Contract Termination Upon Death
Plaintiff also sought to invalidate the arbitration clause by arguing that the nursing home contract, which included the arbitration clause, terminated by its own terms upon decedent’s death. Plaintiff asserted this had to be the case absent any “survival” language in the contract holding that the arbitration provision remained in effect and applied to claims that had accrued before decedent’s death in an action brought after death. The Appellate Court was not impressed with plaintiff’s argument. The Court found that Carter v. SSC Odin Operating Co., 2012 IL 113204, 976 N.E.2d 344, was instructive on this point because there, the Illinois Supreme Court explained that a Care Act claim that had accrued prior to a decedent’s death and was brought in a Survival action after death was subject to arbitration. While the facts in Carter did not suggest the arbitration agreement was part of another contract with a termination upon death clause like the one in this case, the Appellate Court did not find that controlling. Instead, the Court found it significant that, even with a termination upon death clause, the contract including the arbitration provision would still have been valid when the cause of action accrued, and further, that the language of the arbitration clause did not suggest it was inapplicable to claims that accrued before the decedent’s death but were brought after death. Thus, plaintiff here was bound to arbitrate the claims brought pursuant to the Survival Act.
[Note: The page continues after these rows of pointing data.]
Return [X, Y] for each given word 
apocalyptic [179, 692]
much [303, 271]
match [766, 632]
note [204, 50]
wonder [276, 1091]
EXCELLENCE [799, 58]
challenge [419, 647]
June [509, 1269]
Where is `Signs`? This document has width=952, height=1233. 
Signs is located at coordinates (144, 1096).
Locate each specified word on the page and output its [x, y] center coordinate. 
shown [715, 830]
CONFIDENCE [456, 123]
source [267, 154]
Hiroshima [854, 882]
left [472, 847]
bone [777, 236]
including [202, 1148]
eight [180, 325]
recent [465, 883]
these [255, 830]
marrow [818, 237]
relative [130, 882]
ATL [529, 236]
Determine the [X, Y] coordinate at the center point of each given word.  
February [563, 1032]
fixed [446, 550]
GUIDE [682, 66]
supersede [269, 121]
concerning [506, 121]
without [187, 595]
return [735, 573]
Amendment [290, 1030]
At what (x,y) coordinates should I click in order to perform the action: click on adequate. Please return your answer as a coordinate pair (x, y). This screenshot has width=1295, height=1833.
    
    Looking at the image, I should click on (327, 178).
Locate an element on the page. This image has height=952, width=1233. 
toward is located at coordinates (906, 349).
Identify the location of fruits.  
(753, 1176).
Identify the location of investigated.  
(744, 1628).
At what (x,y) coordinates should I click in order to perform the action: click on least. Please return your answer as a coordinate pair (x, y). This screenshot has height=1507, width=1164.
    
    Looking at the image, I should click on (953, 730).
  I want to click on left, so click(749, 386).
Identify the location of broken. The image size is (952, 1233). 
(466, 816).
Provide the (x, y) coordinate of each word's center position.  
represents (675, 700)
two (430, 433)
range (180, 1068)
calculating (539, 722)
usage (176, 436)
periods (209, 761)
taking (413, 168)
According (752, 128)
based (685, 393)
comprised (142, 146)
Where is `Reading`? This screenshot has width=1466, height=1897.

Learning Points: Clausen Miller partner Kathleen Klein and associate Vanessa Mannings won the order compelling arbitration in the trial court. I briefed and argued Mason to the Illinois Appellate Court. We are pleased to deliver this important decision to our friends in the insurance and defense industry.
These are my three “takeaways” on Mason’s precedential importance:
1. Mason directly holds that an arbitration provision in a nursing home contract containing a termination upon death clause requires arbitration of claims brought against the nursing home pursuant to the Survival Act. This answer had been suggested in Carter, 2012 IL 113204, 976 N.E.2d 344, but not directly answered. The Mason decision now provides that direct answer in favor of arbitration.
2. Mason contains an extensive discussion and analysis concerning alleged procedural and substantive unconscionability regarding an arbitration provision in a nursing home admittance/residency contract. The opinion explains and clarifies Illinois law defining acceptable content and procedure for achieving enforceable arbitration provisions, and thus will be useful to those drafting, executing, evaluating, and litigating arbitration provisions in Illinois.
3. Mason explains the law concerning the proper standard of review where a trial court makes factual findings in granting a motion to compel arbitration. Mason makes clear that where the trial court has considered supporting materials and made factual determinations in granting the motion to compel arbitration, a reviewing court should only review the decision to compel arbitration for an abuse of discretion.